Graph item information curves for items with varying discrimination parameters. Overlay item curves to create test information curves and observe how test information varies across ability scale.
From theta estimation, you know that ability estimates have standard errors that vary across the theta scale — some regions are measured precisely, others poorly — and that this variation depends on how well the available items are targeted to the examinee's ability. The item information function makes this intuition mathematically precise. Information, in the IRT sense, is the reciprocal of the squared standard error: I(θ) = 1 / SE(θ)². High information means low error means precise measurement. The item information function plots how much information a single item provides as a function of theta.
For a 2PL item with difficulty *b* and discrimination *a*, the information function peaks exactly at θ = *b* — the point where the examinee has a 50% chance of getting the item correct. The intuition: an item that is too easy (nearly everyone answers correctly regardless of theta) contributes almost nothing to distinguishing between examinees near that theta value, because the response is essentially predetermined. The same logic applies to items that are too hard. Maximum discrimination — and thus maximum information — occurs at the item's difficulty location, where the ICC slope is steepest.

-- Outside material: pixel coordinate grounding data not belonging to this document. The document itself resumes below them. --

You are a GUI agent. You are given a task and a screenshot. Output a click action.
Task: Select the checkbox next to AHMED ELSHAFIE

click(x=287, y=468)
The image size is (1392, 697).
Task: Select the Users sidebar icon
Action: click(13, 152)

The *a* parameter controls the height and sharpness of the information peak: a high-discrimination item provides concentrated, large-magnitude information at its difficulty location; a low-discrimination item provides diffuse, low-magnitude information spread across the scale. This is why item discrimination is so critical to efficient measurement.
Test information is additive: the test information function is simply the sum of item information functions across all items at each theta value. This has a direct design implication — you can visualize the contribution of each item and see where the test is well-calibrated and where gaps exist. A test optimized for selection near a specific cut score (say, a licensure exam) should stack items with difficulty values near that cut, concentrating information where the pass/fail decision is made. A test aiming to measure ability across a broad range should spread item difficulties to produce a flatter, wider information curve. This mathematical framework is the foundation of computerized adaptive testing (CAT): the algorithm selects at each step the item that maximizes information at the current theta estimate, assembling a customized test that is always optimally targeted to that particular examinee.
The practical output of test information is the conditional standard error of measurement (CSEM): a function showing measurement precision at each theta level, rather than the single aggregate reliability coefficient that classical test theory provides. Two examinees who took the same test but scored at different points on the theta scale genuinely have different measurement precision — the one near the information peak is measured more accurately than the one at the tail. Communicating this conditional precision matters for high-stakes decisions: a score near the licensure cut deserves a narrow confidence interval before a pass/fail call is made, while a score far from the cut may be less precisely estimated without affecting the decision. Understanding the CSEM is what separates IRT-informed score reporting from the cruder single-reliability summary.